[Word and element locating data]
++++++++++
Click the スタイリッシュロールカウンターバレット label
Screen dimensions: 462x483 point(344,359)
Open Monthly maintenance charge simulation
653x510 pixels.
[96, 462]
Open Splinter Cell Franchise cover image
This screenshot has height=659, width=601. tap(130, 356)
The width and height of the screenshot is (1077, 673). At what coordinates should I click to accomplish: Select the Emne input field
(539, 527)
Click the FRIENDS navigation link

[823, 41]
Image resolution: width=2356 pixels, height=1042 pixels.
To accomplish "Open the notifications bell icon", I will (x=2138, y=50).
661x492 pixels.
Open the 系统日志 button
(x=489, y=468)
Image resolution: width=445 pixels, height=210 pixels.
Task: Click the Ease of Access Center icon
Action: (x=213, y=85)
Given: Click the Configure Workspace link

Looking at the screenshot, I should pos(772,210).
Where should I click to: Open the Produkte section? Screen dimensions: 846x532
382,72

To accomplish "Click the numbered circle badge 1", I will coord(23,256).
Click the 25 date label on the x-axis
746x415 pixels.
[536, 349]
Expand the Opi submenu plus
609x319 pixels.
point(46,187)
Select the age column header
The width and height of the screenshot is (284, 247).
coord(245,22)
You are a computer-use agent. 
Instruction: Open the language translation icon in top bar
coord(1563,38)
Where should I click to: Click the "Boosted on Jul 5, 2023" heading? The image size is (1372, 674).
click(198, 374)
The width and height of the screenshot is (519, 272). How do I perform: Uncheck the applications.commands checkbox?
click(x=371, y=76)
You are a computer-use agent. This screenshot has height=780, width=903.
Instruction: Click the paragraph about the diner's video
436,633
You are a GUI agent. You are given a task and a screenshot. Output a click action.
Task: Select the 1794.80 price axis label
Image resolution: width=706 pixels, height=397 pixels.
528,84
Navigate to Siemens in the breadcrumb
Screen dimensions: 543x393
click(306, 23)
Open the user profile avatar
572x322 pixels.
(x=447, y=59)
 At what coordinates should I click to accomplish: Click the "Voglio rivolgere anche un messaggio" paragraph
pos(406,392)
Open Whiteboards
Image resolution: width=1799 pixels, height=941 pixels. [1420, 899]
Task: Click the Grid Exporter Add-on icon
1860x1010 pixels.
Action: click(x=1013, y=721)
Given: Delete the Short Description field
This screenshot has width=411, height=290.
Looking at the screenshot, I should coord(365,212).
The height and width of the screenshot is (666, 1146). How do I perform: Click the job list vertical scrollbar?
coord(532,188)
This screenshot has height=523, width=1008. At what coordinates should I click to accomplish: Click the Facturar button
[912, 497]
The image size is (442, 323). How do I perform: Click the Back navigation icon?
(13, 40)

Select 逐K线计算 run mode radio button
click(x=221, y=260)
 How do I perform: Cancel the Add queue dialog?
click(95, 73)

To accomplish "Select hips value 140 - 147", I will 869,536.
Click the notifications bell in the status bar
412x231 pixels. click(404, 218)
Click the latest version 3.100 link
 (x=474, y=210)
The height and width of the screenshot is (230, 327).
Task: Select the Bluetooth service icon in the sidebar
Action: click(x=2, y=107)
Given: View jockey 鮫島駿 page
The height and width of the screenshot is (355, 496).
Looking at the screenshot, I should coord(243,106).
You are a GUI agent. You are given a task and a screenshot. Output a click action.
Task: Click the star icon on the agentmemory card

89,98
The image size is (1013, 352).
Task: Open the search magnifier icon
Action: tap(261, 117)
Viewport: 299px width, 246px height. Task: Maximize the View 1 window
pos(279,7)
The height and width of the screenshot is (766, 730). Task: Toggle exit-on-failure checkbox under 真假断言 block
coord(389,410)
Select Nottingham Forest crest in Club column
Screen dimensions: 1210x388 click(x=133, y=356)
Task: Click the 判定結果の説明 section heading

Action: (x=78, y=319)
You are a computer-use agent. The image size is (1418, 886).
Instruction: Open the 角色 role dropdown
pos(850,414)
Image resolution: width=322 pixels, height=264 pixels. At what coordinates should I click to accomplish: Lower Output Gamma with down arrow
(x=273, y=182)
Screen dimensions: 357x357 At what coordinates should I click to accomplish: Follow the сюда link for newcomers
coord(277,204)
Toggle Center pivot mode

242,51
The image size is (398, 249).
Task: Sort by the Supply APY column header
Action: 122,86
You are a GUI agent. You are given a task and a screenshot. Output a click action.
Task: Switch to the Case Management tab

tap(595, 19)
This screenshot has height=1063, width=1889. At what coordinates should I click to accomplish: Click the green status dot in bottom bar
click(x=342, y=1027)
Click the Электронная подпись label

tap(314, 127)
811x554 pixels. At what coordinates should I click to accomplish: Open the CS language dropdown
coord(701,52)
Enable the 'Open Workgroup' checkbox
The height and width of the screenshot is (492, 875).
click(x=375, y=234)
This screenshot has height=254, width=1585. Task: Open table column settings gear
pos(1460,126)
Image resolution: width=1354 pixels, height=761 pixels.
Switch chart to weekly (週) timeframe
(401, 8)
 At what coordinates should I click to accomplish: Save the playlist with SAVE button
++++++++++
[What you have to do]
Copy every row above word for word, keeping each line unchanged.

[Result of the task]
Click the スタイリッシュロールカウンターバレット label
Screen dimensions: 462x483 point(344,359)
Open Monthly maintenance charge simulation
653x510 pixels.
[96, 462]
Open Splinter Cell Franchise cover image
This screenshot has height=659, width=601. tap(130, 356)
The width and height of the screenshot is (1077, 673). At what coordinates should I click to accomplish: Select the Emne input field
(539, 527)
Click the FRIENDS navigation link

[823, 41]
Image resolution: width=2356 pixels, height=1042 pixels.
To accomplish "Open the notifications bell icon", I will (x=2138, y=50).
661x492 pixels.
Open the 系统日志 button
(x=489, y=468)
Image resolution: width=445 pixels, height=210 pixels.
Task: Click the Ease of Access Center icon
Action: (x=213, y=85)
Given: Click the Configure Workspace link

Looking at the screenshot, I should pos(772,210).
Where should I click to: Open the Produkte section? Screen dimensions: 846x532
382,72

To accomplish "Click the numbered circle badge 1", I will coord(23,256).
Click the 25 date label on the x-axis
746x415 pixels.
[536, 349]
Expand the Opi submenu plus
609x319 pixels.
point(46,187)
Select the age column header
The width and height of the screenshot is (284, 247).
coord(245,22)
You are a computer-use agent. 
Instruction: Open the language translation icon in top bar
coord(1563,38)
Where should I click to: Click the "Boosted on Jul 5, 2023" heading? The image size is (1372, 674).
click(198, 374)
The width and height of the screenshot is (519, 272). How do I perform: Uncheck the applications.commands checkbox?
click(x=371, y=76)
You are a computer-use agent. This screenshot has height=780, width=903.
Instruction: Click the paragraph about the diner's video
436,633
You are a GUI agent. You are given a task and a screenshot. Output a click action.
Task: Select the 1794.80 price axis label
Image resolution: width=706 pixels, height=397 pixels.
528,84
Navigate to Siemens in the breadcrumb
Screen dimensions: 543x393
click(306, 23)
Open the user profile avatar
572x322 pixels.
(x=447, y=59)
 At what coordinates should I click to accomplish: Click the "Voglio rivolgere anche un messaggio" paragraph
pos(406,392)
Open Whiteboards
Image resolution: width=1799 pixels, height=941 pixels. [1420, 899]
Task: Click the Grid Exporter Add-on icon
1860x1010 pixels.
Action: click(x=1013, y=721)
Given: Delete the Short Description field
This screenshot has width=411, height=290.
Looking at the screenshot, I should coord(365,212).
The height and width of the screenshot is (666, 1146). How do I perform: Click the job list vertical scrollbar?
coord(532,188)
This screenshot has height=523, width=1008. At what coordinates should I click to accomplish: Click the Facturar button
[912, 497]
The image size is (442, 323). How do I perform: Click the Back navigation icon?
(13, 40)

Select 逐K线计算 run mode radio button
click(x=221, y=260)
 How do I perform: Cancel the Add queue dialog?
click(95, 73)

To accomplish "Select hips value 140 - 147", I will 869,536.
Click the notifications bell in the status bar
412x231 pixels. click(404, 218)
Click the latest version 3.100 link
 (x=474, y=210)
The height and width of the screenshot is (230, 327).
Task: Select the Bluetooth service icon in the sidebar
Action: click(x=2, y=107)
Given: View jockey 鮫島駿 page
The height and width of the screenshot is (355, 496).
Looking at the screenshot, I should coord(243,106).
You are a GUI agent. You are given a task and a screenshot. Output a click action.
Task: Click the star icon on the agentmemory card

89,98
The image size is (1013, 352).
Task: Open the search magnifier icon
Action: tap(261, 117)
Viewport: 299px width, 246px height. Task: Maximize the View 1 window
pos(279,7)
The height and width of the screenshot is (766, 730). Task: Toggle exit-on-failure checkbox under 真假断言 block
coord(389,410)
Select Nottingham Forest crest in Club column
Screen dimensions: 1210x388 click(x=133, y=356)
Task: Click the 判定結果の説明 section heading

Action: (x=78, y=319)
You are a computer-use agent. The image size is (1418, 886).
Instruction: Open the 角色 role dropdown
pos(850,414)
Image resolution: width=322 pixels, height=264 pixels. At what coordinates should I click to accomplish: Lower Output Gamma with down arrow
(x=273, y=182)
Screen dimensions: 357x357 At what coordinates should I click to accomplish: Follow the сюда link for newcomers
coord(277,204)
Toggle Center pivot mode

242,51
The image size is (398, 249).
Task: Sort by the Supply APY column header
Action: 122,86
You are a GUI agent. You are given a task and a screenshot. Output a click action.
Task: Switch to the Case Management tab

tap(595, 19)
This screenshot has height=1063, width=1889. At what coordinates should I click to accomplish: Click the green status dot in bottom bar
click(x=342, y=1027)
Click the Электронная подпись label

tap(314, 127)
811x554 pixels. At what coordinates should I click to accomplish: Open the CS language dropdown
coord(701,52)
Enable the 'Open Workgroup' checkbox
The height and width of the screenshot is (492, 875).
click(x=375, y=234)
This screenshot has height=254, width=1585. Task: Open table column settings gear
pos(1460,126)
Image resolution: width=1354 pixels, height=761 pixels.
Switch chart to weekly (週) timeframe
(401, 8)
 At what coordinates should I click to accomplish: Save the playlist with SAVE button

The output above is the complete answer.